It takes a lot to drag a Manhattanite out to Queens, never mind to one of its many neighborhoods not directly on top of a subway station, never mind to the same spot twice. But two weeks ago, I found myself back in Astoria, home to newly minted Koyo, previously home to an experimental sushiya called Gaijin. I blogged about Gaijin in 2017, and a quick peruse of that Pulitzer winner reminded me that I, uh, highlighted the location back then too. The owner and backer remains the same, but the similarities between Gaijin and Koyo end there.
That’s because while Gaijin turned the modern/fusion meter up to a 37, Koyo is more restrained, a reflection of the preferences of its new itamae (chef), Darry Liu. Darry is personable, and alongside his sushi, he serves plenty of Stephen A. Smith quality takes. Ask him about his philosophy, and he’ll wax poetically about aging the neta, redefining traditional methods and his special supplier of shari (rice). He’s also not afraid to wander, stopping by our table to say hello during the meal.
The key word there is “table”. Like many other sushi afficianados/many of you, I vastly prefer to sit at the counter. Part of the reason is entertainment; I view the omakase experience as a show, not just a meal, so watching trained professionals execute their craft and their waza (technique) will always fascinate me, no matter how many times I stare at a blowtorch like it’s the surface of the sun. The other reason is, of course, the taste. Sushi tastes better when it’s eaten right after it’s prepared. The night I went, Koyo was busy; good for them, but bad for me, Mrs. Sushi Legend and all of you who like good quality photos.
My date (aka Mrs. Sushi Legend aka the Shoyu Sweetheart aka the date for the other 984 sushiya I’ve visited in my long and not-very-illustrious career) and I ordered the $175 pp “Kaiseki Omakase”. The other menu option is a $135 pp “Sushi Omakase”, featuring more nigiri but less Otsumami-type dishes (small plates typically served with alcohol). The full menu is to the right. A few years ago, $135/$175 would have necessitated cartoon eye-pops. Now? it’s some of the most reasonably priced meals in New York City.
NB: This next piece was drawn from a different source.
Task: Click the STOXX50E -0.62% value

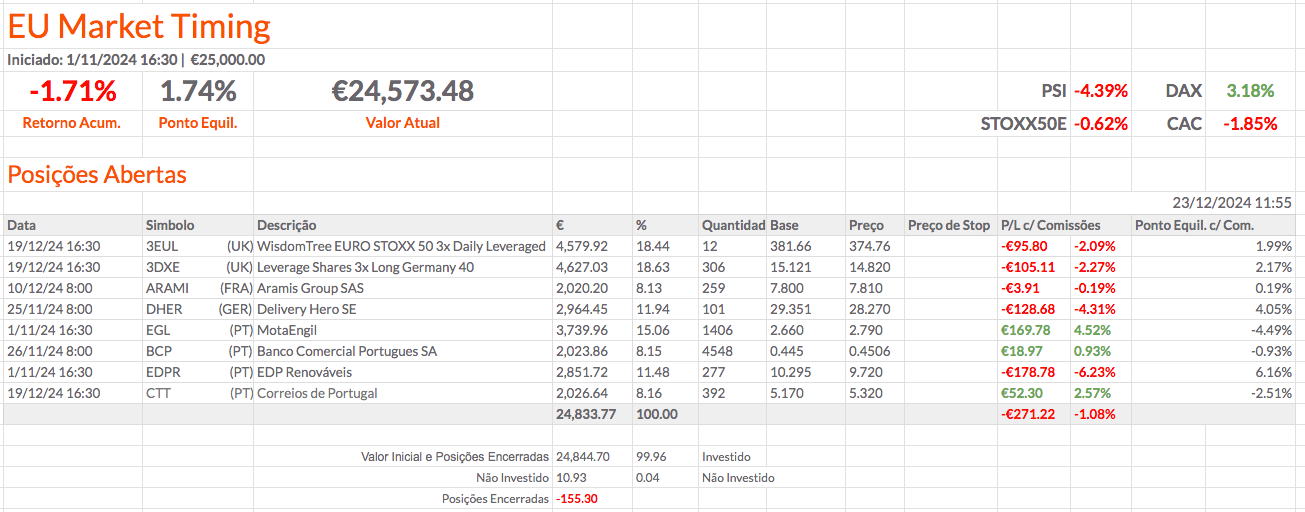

One of my favourite components of the Koyo omakase was the Bo Zushi Saba (mackerel) pictured above. Also referred to as box sushi, I originally figured it was an Oshi Zushi (pressed sushi) hybrid, given the curvature. Saba is the typical tane (topping), served cold in the summer months as a refreshing and filling option. Darry serves his with negi (green onion) chopped inside and toasted seeds on top. It’s not the fully oval version that I remembered, but it’s also not a bastardization of tradition. In other words, it’s smart work and is worth a try, even if you’re “not a mackerel person”, a gut punch comment that I hear way too often. Worth mentioning while I have you: if you want to make Bo Zushi (or Oshi Zushi) for yourself, Kimiko Barber’s “Sushi: taste and techniques” is a wonderful starting point.
Three courses of three pieces of nigiri sushi follow the mid-meal Chawanmushi, which, by the way, you should give a second to cool to avoid taste bud armageddon. 3 courses of three nigiri is still the menu-listed 9 total pieces (I knew my Forensic accounting work would come in handy), but I’ll always prefer the bespoke service of the sushi counter. We start with Kinmedai (Golden Eye Snapper), Shima Aji (Striped Jack) and Ika (squid) with Uni underneath, a Kosaka-style beauty that stacks the Neta like a Double Big Mac (I promise this existed). That’s precision.
Next was the highlight of our meal, a platter featuring Aji (horse mackerel), and two shiromi, Kawahagi (filefish) and Akamatsu (seabass). Unlike the earlier Saba, this Kawahagi is served traditionally, with the white-fleshed fish topped with a generous portion of filefish liver dressed in Ponzu sauce. It didn’t hurt that very early December, the date of our visit, is still Filefish season.
Our last platter is Darry’s greatest hits. Hotate (scallop), cross cut and layered with soy sauce to maximize the normally bland flavour (hate mail to firstname.lastname@example.org). Hotate is another example of a tane served in season at Koyo, with early December being the typical start. The Uni, from Hokkaido, was typically briny, creamy but not as sweet as it’s more southern cousins.
Koyo is a gem. Led by its effervescent head chef, it walks right up to the edge of over-exuberant fusion and balances there like the dude from Season 2 of The Sinner (I’m so excited to forget this very timely pop culture reference). As exhibit A, I submit the Uni, Kaluga Caviar and chopped Chu-toro toast at the top of this blog post. It’s there for a certain kind of customer, it (of course) tastes delicious, but it’s not indicative of the Omakase. It’s basically straight up fan service, like that mechanical suit in Batman vs Superman or the entirety of Anchorman 2.
As Exhibit B, the Anago. The sea eel. Bathed in Sake (rather than just it’s own sauce), left to marinate, cooked and served, it finishes the meal in a hybrid style that is unique enough to catch your attention, traditional enough to restrict the riots.